■ STORED RECORDS
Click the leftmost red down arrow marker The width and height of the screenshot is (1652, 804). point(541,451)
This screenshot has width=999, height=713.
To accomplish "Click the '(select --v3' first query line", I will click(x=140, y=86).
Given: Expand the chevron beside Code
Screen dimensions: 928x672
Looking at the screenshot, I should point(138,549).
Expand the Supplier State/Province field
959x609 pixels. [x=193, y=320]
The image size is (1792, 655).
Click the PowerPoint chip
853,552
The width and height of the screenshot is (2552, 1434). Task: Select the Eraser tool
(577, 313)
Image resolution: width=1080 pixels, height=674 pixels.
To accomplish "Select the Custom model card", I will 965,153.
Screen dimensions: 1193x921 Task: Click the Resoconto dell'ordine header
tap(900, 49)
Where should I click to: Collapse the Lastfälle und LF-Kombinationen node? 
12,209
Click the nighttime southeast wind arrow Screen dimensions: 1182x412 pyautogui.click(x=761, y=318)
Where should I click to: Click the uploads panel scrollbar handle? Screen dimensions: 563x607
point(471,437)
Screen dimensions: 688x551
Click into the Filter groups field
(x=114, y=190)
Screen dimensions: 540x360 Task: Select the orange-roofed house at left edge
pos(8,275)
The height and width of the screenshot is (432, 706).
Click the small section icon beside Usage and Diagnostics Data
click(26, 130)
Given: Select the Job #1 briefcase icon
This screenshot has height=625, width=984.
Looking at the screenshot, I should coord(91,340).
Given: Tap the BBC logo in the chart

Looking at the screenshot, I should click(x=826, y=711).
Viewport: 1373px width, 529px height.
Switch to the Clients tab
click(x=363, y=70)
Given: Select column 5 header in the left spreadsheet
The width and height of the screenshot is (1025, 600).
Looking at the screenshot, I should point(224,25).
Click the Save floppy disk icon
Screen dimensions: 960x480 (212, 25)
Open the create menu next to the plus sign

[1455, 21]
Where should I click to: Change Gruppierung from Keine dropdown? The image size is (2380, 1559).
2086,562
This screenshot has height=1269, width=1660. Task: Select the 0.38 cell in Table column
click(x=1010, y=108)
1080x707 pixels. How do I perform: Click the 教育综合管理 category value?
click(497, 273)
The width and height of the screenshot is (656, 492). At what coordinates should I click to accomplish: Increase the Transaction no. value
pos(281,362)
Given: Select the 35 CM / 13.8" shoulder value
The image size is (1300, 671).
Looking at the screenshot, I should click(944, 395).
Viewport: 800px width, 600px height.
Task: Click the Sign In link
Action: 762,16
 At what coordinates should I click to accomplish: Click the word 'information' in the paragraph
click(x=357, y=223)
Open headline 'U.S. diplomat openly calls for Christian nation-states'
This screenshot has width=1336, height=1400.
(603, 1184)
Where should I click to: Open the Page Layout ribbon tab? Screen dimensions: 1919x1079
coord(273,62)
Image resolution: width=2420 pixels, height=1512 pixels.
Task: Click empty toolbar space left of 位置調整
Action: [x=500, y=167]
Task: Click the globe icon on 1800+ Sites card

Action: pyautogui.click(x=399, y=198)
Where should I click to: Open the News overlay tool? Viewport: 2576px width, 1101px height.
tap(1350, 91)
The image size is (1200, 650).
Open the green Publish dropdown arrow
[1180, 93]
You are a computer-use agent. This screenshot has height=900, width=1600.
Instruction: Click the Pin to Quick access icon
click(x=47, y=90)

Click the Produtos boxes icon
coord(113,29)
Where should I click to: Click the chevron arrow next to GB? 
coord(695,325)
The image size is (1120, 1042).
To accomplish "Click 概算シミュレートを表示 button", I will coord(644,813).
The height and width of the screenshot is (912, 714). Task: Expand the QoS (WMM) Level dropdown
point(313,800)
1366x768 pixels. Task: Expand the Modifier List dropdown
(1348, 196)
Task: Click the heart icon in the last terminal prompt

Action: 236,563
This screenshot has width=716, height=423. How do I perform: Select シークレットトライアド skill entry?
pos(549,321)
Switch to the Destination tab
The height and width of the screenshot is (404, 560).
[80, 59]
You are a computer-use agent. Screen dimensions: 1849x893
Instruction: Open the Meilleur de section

■ WRITTEN REQUEST
Copy out all of the records above, character for character, keeping every line in its original order.

■ EXERCISE RESPONSE
Click the leftmost red down arrow marker The width and height of the screenshot is (1652, 804). point(541,451)
This screenshot has width=999, height=713.
To accomplish "Click the '(select --v3' first query line", I will click(x=140, y=86).
Given: Expand the chevron beside Code
Screen dimensions: 928x672
Looking at the screenshot, I should point(138,549).
Expand the Supplier State/Province field
959x609 pixels. [x=193, y=320]
The image size is (1792, 655).
Click the PowerPoint chip
853,552
The width and height of the screenshot is (2552, 1434). Task: Select the Eraser tool
(577, 313)
Image resolution: width=1080 pixels, height=674 pixels.
To accomplish "Select the Custom model card", I will 965,153.
Screen dimensions: 1193x921 Task: Click the Resoconto dell'ordine header
tap(900, 49)
Where should I click to: Collapse the Lastfälle und LF-Kombinationen node? 
12,209
Click the nighttime southeast wind arrow Screen dimensions: 1182x412 pyautogui.click(x=761, y=318)
Where should I click to: Click the uploads panel scrollbar handle? Screen dimensions: 563x607
point(471,437)
Screen dimensions: 688x551
Click into the Filter groups field
(x=114, y=190)
Screen dimensions: 540x360 Task: Select the orange-roofed house at left edge
pos(8,275)
The height and width of the screenshot is (432, 706).
Click the small section icon beside Usage and Diagnostics Data
click(26, 130)
Given: Select the Job #1 briefcase icon
This screenshot has height=625, width=984.
Looking at the screenshot, I should coord(91,340).
Given: Tap the BBC logo in the chart

Looking at the screenshot, I should click(x=826, y=711).
Viewport: 1373px width, 529px height.
Switch to the Clients tab
click(x=363, y=70)
Given: Select column 5 header in the left spreadsheet
The width and height of the screenshot is (1025, 600).
Looking at the screenshot, I should point(224,25).
Click the Save floppy disk icon
Screen dimensions: 960x480 (212, 25)
Open the create menu next to the plus sign

[1455, 21]
Where should I click to: Change Gruppierung from Keine dropdown? The image size is (2380, 1559).
2086,562
This screenshot has height=1269, width=1660. Task: Select the 0.38 cell in Table column
click(x=1010, y=108)
1080x707 pixels. How do I perform: Click the 教育综合管理 category value?
click(497, 273)
The width and height of the screenshot is (656, 492). At what coordinates should I click to accomplish: Increase the Transaction no. value
pos(281,362)
Given: Select the 35 CM / 13.8" shoulder value
The image size is (1300, 671).
Looking at the screenshot, I should click(944, 395).
Viewport: 800px width, 600px height.
Task: Click the Sign In link
Action: 762,16
 At what coordinates should I click to accomplish: Click the word 'information' in the paragraph
click(x=357, y=223)
Open headline 'U.S. diplomat openly calls for Christian nation-states'
This screenshot has width=1336, height=1400.
(603, 1184)
Where should I click to: Open the Page Layout ribbon tab? Screen dimensions: 1919x1079
coord(273,62)
Image resolution: width=2420 pixels, height=1512 pixels.
Task: Click empty toolbar space left of 位置調整
Action: [x=500, y=167]
Task: Click the globe icon on 1800+ Sites card

Action: pyautogui.click(x=399, y=198)
Where should I click to: Open the News overlay tool? Viewport: 2576px width, 1101px height.
tap(1350, 91)
The image size is (1200, 650).
Open the green Publish dropdown arrow
[1180, 93]
You are a computer-use agent. This screenshot has height=900, width=1600.
Instruction: Click the Pin to Quick access icon
click(x=47, y=90)

Click the Produtos boxes icon
coord(113,29)
Where should I click to: Click the chevron arrow next to GB? 
coord(695,325)
The image size is (1120, 1042).
To accomplish "Click 概算シミュレートを表示 button", I will coord(644,813).
The height and width of the screenshot is (912, 714). Task: Expand the QoS (WMM) Level dropdown
point(313,800)
1366x768 pixels. Task: Expand the Modifier List dropdown
(1348, 196)
Task: Click the heart icon in the last terminal prompt

Action: 236,563
This screenshot has width=716, height=423. How do I perform: Select シークレットトライアド skill entry?
pos(549,321)
Switch to the Destination tab
The height and width of the screenshot is (404, 560).
[80, 59]
You are a computer-use agent. Screen dimensions: 1849x893
Instruction: Open the Meilleur de section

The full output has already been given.